Below are a few things that stood out to me. They’re mostly critiques of (white) American evangelical Christianity―which is not at all the only thing the book is about, but I guess these parts stood out to me because they’re things I think about a lot. I’m grateful for leaders like Curtice who can help guide us in a better direction. Some thoughts:

1. As someone who was once pretty excited about Christian evangelism, I appreciate Curtice’s critiques of some of the ways evangelism is often done―or, maybe more precisely, of the mindsets that are often behind it.

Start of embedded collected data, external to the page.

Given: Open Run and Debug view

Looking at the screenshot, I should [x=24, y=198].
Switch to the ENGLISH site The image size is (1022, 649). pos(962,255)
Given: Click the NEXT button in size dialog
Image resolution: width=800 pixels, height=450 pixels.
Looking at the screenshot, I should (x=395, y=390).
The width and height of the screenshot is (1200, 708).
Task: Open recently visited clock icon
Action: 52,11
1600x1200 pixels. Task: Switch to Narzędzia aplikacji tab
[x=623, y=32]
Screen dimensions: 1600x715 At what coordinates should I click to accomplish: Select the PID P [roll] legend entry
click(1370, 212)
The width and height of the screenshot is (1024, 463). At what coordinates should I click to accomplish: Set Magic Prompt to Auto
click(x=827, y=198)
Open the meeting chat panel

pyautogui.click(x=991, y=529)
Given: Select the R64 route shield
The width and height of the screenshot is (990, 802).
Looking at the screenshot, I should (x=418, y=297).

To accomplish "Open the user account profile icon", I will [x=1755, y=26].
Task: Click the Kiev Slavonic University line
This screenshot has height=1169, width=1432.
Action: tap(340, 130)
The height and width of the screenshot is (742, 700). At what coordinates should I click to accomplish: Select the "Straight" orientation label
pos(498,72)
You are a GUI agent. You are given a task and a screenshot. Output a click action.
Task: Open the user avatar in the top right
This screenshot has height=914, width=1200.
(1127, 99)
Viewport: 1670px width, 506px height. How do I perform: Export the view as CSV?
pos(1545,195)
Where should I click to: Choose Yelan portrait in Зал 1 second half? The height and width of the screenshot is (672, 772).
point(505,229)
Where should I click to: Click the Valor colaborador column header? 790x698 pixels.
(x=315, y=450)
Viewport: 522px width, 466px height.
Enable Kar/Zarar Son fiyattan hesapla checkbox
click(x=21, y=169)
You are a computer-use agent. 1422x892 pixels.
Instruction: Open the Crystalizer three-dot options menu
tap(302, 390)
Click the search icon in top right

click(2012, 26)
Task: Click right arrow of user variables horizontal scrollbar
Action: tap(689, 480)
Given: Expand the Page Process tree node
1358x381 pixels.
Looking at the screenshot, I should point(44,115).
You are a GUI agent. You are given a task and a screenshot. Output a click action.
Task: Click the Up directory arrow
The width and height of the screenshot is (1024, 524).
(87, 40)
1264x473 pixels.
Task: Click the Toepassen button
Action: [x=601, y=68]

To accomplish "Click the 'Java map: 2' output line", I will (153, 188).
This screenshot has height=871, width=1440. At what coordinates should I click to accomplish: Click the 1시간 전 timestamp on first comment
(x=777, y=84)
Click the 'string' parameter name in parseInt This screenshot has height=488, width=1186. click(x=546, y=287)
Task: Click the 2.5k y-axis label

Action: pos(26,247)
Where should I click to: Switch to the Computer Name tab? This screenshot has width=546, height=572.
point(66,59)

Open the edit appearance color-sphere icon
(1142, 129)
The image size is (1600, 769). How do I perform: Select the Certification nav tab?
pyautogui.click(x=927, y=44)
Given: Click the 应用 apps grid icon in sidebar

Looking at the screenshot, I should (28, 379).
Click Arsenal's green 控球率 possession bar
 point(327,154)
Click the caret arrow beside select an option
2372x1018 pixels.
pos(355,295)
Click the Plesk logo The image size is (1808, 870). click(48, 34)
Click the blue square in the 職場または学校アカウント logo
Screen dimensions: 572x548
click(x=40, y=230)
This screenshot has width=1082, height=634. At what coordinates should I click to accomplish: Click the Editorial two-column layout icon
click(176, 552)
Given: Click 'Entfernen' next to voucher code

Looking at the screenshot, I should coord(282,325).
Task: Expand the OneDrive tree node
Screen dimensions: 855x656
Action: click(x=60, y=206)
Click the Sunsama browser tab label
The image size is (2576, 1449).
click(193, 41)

Curtice asks, “What happens when white supremacy taints our Christianity so much that we would rather scream the love of God over someone than honor and respect their rights to live peacefully within the communities they have created and maintained for generations? If Christianity is able to de-center itself enough to see that the imprint of Sacred Mystery already belongs all over the earth, to all peoples, it would change the way we treat our human and nonhuman kin” (p. 50).

The screaming part reminds me of a middle school youth group service trip I went on, to Spokane, WA, the summer before eighth grade. It was kind of a life-changing trip, in the sense that I experienced a powerful sense of community, belonging, and unconditional love there, with all those weirdo kids and youth leaders, and that stuck with me. 

I also remember, though, being with a bunch of other middle schoolers in the church van on the way there, and―I would never have initiated this, but I may have followed along with the crowd―rolling down the windows and yelling “Jesus loves you” at random unsuspecting passersby. A+ for boldness, but…maybe yelling at people out of a car window wasn’t the best way to actually express love.

That’s kind of a funny story, and probably mostly harmless. But don’t Christians often do this in bigger and less harmless ways, too―that is, in Curtice’s words, “scream the love of God over someone” rather than “honor and respect their rights to live peacefully” in their communities? Saying “God loves you” but then expecting someone to come to your kind of church to experience that love, or to conform to your culture and ways of being―or thinking of them as a sinner or heathen if they don’t respond to this declaration of Christian love in the way you want them to―isn’t exactly love. 

I like Curtice’s idea of Christianity de-centering itself. I think this is challenging, when many of us have been taught that there is One Right Way to get to God, and it involves something like the Four Spiritual Laws, or the Roman Road, or the ABCs of salvation, or the sinner’s prayer. (All things, by the way, that were developed quite recently in the grand scheme of things. No one before that must have known God―including all the historical Christian theologians who shaped our faith as we know it, not to mention all the people in the Bible.)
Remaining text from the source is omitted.